__Aim__.
Set out the rows below as a numbered list, dropping any blank lines.

-------

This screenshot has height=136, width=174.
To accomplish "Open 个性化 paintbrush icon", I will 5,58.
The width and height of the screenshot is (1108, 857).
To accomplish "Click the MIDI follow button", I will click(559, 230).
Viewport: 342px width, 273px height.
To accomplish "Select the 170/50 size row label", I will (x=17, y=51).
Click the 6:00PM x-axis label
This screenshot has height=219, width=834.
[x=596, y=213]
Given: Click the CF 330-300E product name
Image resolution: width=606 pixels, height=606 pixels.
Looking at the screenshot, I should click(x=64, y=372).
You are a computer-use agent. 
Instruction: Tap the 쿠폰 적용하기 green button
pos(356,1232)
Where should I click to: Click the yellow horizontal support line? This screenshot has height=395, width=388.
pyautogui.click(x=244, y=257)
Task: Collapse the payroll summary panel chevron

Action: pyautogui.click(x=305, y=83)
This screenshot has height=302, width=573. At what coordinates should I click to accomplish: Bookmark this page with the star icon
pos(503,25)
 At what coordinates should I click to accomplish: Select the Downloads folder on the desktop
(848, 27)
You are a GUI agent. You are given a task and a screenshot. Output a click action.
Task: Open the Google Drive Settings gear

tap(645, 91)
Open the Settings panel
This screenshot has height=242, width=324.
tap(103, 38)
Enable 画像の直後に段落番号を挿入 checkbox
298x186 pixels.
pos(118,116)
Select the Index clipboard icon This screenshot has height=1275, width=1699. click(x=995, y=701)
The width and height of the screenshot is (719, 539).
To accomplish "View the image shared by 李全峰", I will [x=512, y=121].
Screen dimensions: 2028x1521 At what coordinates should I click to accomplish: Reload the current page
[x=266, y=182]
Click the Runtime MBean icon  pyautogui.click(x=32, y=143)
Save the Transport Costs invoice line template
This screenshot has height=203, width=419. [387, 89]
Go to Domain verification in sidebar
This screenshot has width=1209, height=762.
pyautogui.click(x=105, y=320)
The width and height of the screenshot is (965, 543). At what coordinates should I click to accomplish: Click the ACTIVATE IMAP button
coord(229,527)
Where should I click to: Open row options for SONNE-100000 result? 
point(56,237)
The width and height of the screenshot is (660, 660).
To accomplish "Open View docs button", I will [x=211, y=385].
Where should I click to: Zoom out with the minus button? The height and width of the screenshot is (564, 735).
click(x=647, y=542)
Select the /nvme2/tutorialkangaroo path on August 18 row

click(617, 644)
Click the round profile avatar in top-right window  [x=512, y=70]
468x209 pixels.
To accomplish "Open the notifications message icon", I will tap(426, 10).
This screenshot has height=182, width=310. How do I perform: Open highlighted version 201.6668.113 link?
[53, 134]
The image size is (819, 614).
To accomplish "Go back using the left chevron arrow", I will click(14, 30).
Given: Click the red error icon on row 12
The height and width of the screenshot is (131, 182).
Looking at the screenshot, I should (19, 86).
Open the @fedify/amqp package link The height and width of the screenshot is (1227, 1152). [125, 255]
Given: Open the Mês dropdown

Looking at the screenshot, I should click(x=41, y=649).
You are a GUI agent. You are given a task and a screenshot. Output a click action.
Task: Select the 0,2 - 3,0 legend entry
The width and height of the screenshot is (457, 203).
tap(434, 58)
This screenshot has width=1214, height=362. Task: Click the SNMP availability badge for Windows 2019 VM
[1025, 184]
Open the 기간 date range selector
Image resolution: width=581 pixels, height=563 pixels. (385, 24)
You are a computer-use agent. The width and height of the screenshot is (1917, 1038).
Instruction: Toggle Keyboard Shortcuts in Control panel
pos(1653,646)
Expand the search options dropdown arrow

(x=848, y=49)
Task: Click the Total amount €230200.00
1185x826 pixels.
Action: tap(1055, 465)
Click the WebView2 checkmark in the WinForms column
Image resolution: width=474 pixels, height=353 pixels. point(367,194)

-------

__Result for this task__.
1. This screenshot has height=136, width=174.
2. To accomplish "Open 个性化 paintbrush icon", I will 5,58.
3. The width and height of the screenshot is (1108, 857).
4. To accomplish "Click the MIDI follow button", I will click(559, 230).
5. Viewport: 342px width, 273px height.
6. To accomplish "Select the 170/50 size row label", I will (x=17, y=51).
7. Click the 6:00PM x-axis label
8. This screenshot has height=219, width=834.
9. [x=596, y=213]
10. Given: Click the CF 330-300E product name
11. Image resolution: width=606 pixels, height=606 pixels.
12. Looking at the screenshot, I should click(x=64, y=372).
13. You are a computer-use agent. 
14. Instruction: Tap the 쿠폰 적용하기 green button
15. pos(356,1232)
16. Where should I click to: Click the yellow horizontal support line? This screenshot has height=395, width=388.
17. pyautogui.click(x=244, y=257)
18. Task: Collapse the payroll summary panel chevron
19. Action: pyautogui.click(x=305, y=83)
20. This screenshot has height=302, width=573. At what coordinates should I click to accomplish: Bookmark this page with the star icon
21. pos(503,25)
22.  At what coordinates should I click to accomplish: Select the Downloads folder on the desktop
23. (848, 27)
24. You are a GUI agent. You are given a task and a screenshot. Output a click action.
25. Task: Open the Google Drive Settings gear
26. tap(645, 91)
27. Open the Settings panel
28. This screenshot has height=242, width=324.
29. tap(103, 38)
30. Enable 画像の直後に段落番号を挿入 checkbox
31. 298x186 pixels.
32. pos(118,116)
33. Select the Index clipboard icon This screenshot has height=1275, width=1699. click(x=995, y=701)
34. The width and height of the screenshot is (719, 539).
35. To accomplish "View the image shared by 李全峰", I will [x=512, y=121].
36. Screen dimensions: 2028x1521 At what coordinates should I click to accomplish: Reload the current page
37. [x=266, y=182]
38. Click the Runtime MBean icon  pyautogui.click(x=32, y=143)
39. Save the Transport Costs invoice line template
40. This screenshot has height=203, width=419. [387, 89]
41. Go to Domain verification in sidebar
42. This screenshot has width=1209, height=762.
43. pyautogui.click(x=105, y=320)
44. The width and height of the screenshot is (965, 543). At what coordinates should I click to accomplish: Click the ACTIVATE IMAP button
45. coord(229,527)
46. Where should I click to: Open row options for SONNE-100000 result? 
47. point(56,237)
48. The width and height of the screenshot is (660, 660).
49. To accomplish "Open View docs button", I will [x=211, y=385].
50. Where should I click to: Zoom out with the minus button? The height and width of the screenshot is (564, 735).
51. click(x=647, y=542)
52. Select the /nvme2/tutorialkangaroo path on August 18 row
53. click(617, 644)
54. Click the round profile avatar in top-right window  [x=512, y=70]
55. 468x209 pixels.
56. To accomplish "Open the notifications message icon", I will tap(426, 10).
57. This screenshot has height=182, width=310. How do I perform: Open highlighted version 201.6668.113 link?
58. [53, 134]
59. The image size is (819, 614).
60. To accomplish "Go back using the left chevron arrow", I will click(14, 30).
61. Given: Click the red error icon on row 12
62. The height and width of the screenshot is (131, 182).
63. Looking at the screenshot, I should (19, 86).
64. Open the @fedify/amqp package link The height and width of the screenshot is (1227, 1152). [125, 255]
65. Given: Open the Mês dropdown
66. Looking at the screenshot, I should click(x=41, y=649).
67. You are a GUI agent. You are given a task and a screenshot. Output a click action.
68. Task: Select the 0,2 - 3,0 legend entry
69. The width and height of the screenshot is (457, 203).
70. tap(434, 58)
71. This screenshot has width=1214, height=362. Task: Click the SNMP availability badge for Windows 2019 VM
72. [1025, 184]
73. Open the 기간 date range selector
74. Image resolution: width=581 pixels, height=563 pixels. (385, 24)
75. You are a computer-use agent. The width and height of the screenshot is (1917, 1038).
76. Instruction: Toggle Keyboard Shortcuts in Control panel
77. pos(1653,646)
78. Expand the search options dropdown arrow
79. (x=848, y=49)
80. Task: Click the Total amount €230200.00
81. 1185x826 pixels.
82. Action: tap(1055, 465)
83. Click the WebView2 checkmark in the WinForms column
84. Image resolution: width=474 pixels, height=353 pixels. point(367,194)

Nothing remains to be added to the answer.